I am a historian who teaches in the Asian/Pacific Islander American Studies Program at the University of Michigan. The daughter of immigrants from the Philippines, I was raised in Michigan. I currently split my time between Ann Arbor and Indianapolis, where I am active in refugee resettlement work and in Asian American community organizing. In my academic research, I study migration, religion, race, and politics in the United States and the Pacific World. I am the author of Follow the New Way: American Refugee Resettlement Policy and Hmong Religious Change, an advisor to Princeton’s Religion and Forced Migration Initiative, and the lead investigator of the Virulent Hate Project. When I’m not teaching or doing research, you can find me swimming, cheering on my daughter at rowing races, and walking my dog, Jollibee Chickenjoy.

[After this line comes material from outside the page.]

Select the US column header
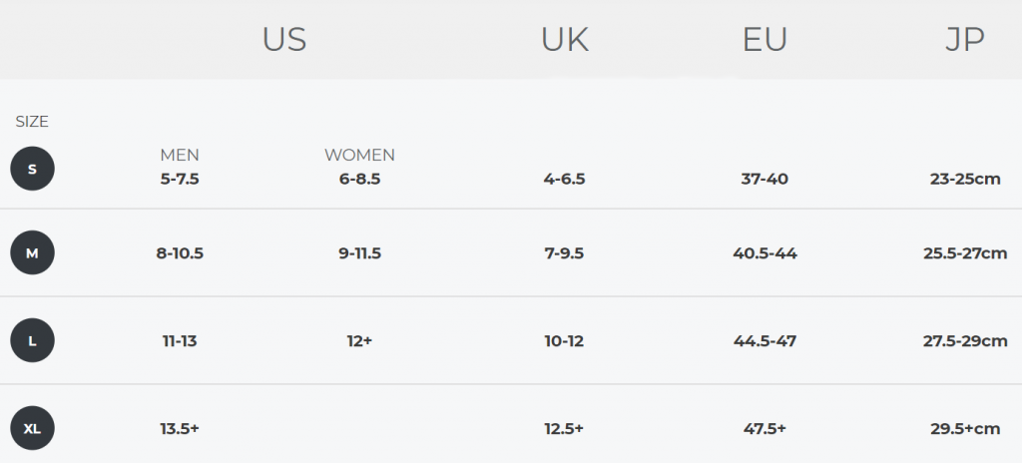1022x463 pixels. [284, 40]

I teach and direct the Center for Asian American Christianity at Princeton Theological Seminary. My parents were born in mainland China and grew up in Taiwan. They immigrated to the US in the 1960s. I was born in the southern US and have a wide range of pastoral ministry experience with Chinese American, Korean American, and Pan-Asian churches in Kentucky, Vancouver, California, and the Northeast. I am an active member of the Presbyterian Church (USA).
I teach at the University of Pennsylvania in Philadelphia. My parents left India in the 1970s to eventually settle in Texas, where I was born and raised. As a child of immigrants, I am interested in what happens when people move, particularly how culture and religion change as a result. For many years, I have learned about Hinduism and Indo-Caribbean culture from the Guyanese community in New York City.

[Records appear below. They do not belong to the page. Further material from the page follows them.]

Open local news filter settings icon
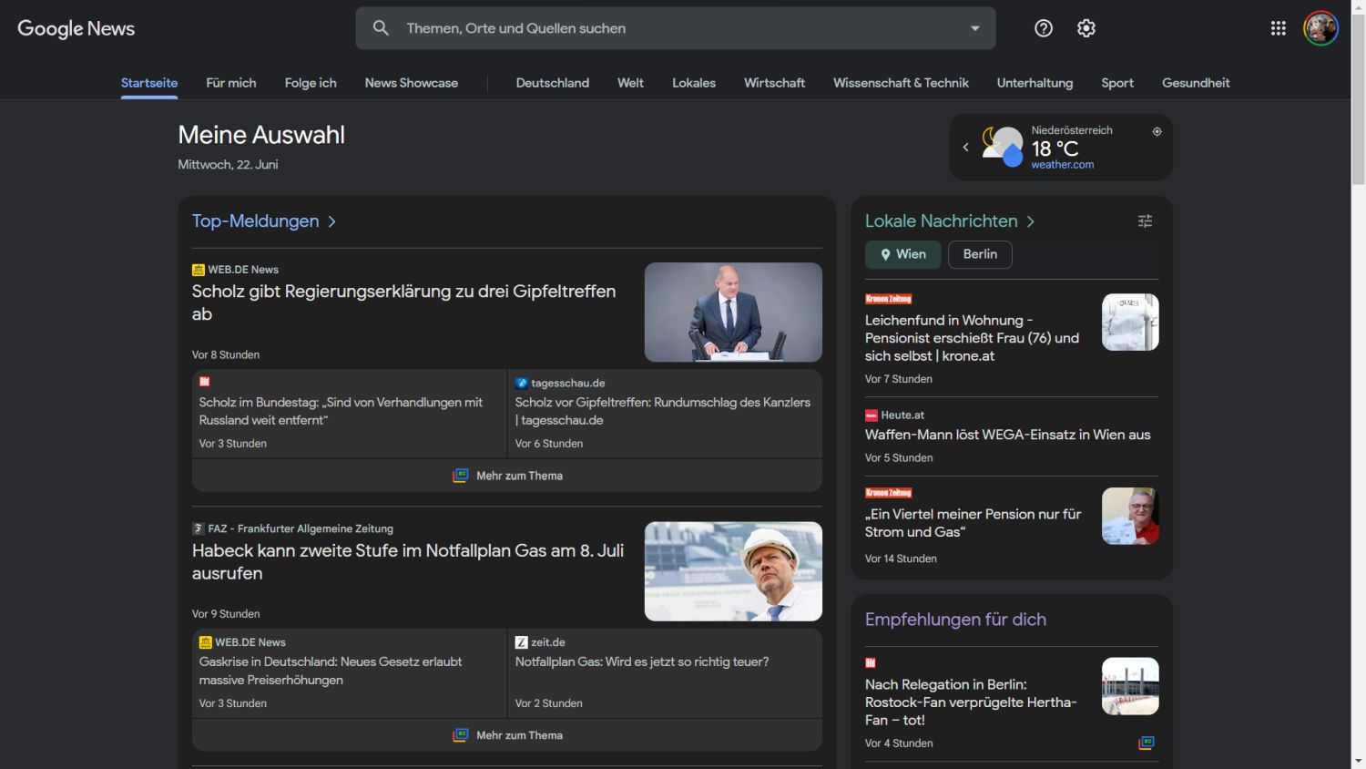Screen dimensions: 1366x769 (x=1145, y=221)
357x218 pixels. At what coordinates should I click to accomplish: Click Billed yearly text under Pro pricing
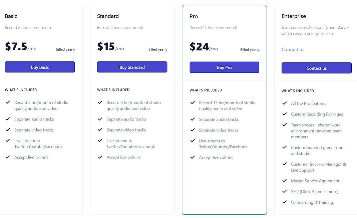pos(250,49)
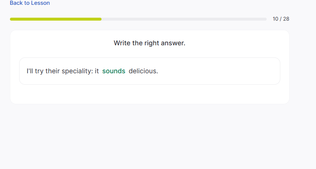The image size is (316, 169).
Task: Click the word "Write" in the heading
Action: click(122, 43)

I teach at Dartmouth College in Hanover, New Hampshire. I love learning about the ways religions can inspire justice and care for others. My Scandinavian heritage is rooted in Christianity, and my father is an itinerant United Methodist pastor. I grew up moving among the poorest counties of rural Minnesota, where churches helped to meet the basic needs of our communities. This inspired my interest in how religions sustain communities globally, with a special focus on Vietnamese Buddhism. I have lived and worked with grassroots Buddhist charities in Vietnam, as well as their local partners among Buddhist and Catholic communities across the U.S.A.
I teach at Baylor University in Waco, Texas. Born in Vietnam, I was raised in Southern California and now live in Central Texas. I’m really interested in how religious communities make their way in diverse societies. I’ve worked with religious communities in Southern California, San Francisco, and Atlanta. I’m the author of the book Asian Americans and the Spirit of Racial Capitalism, which looks at how Asian American Christians deal with injustice.
I teach at the University of California, San Diego. My parents were born and raised in East Africa, but we are originally from India. I was raised in the United States and have lived in a variety of states including California, Georgia, Ohio, Illinois, and Massachusetts. Growing up in a Muslim family, I was very interested in what it was like to live in a Muslim country, so I lived in Jordan for a few years teaching English and working in schools. Living in California, I try to spend some of my weekends hiking or walking on the beach as much as I can.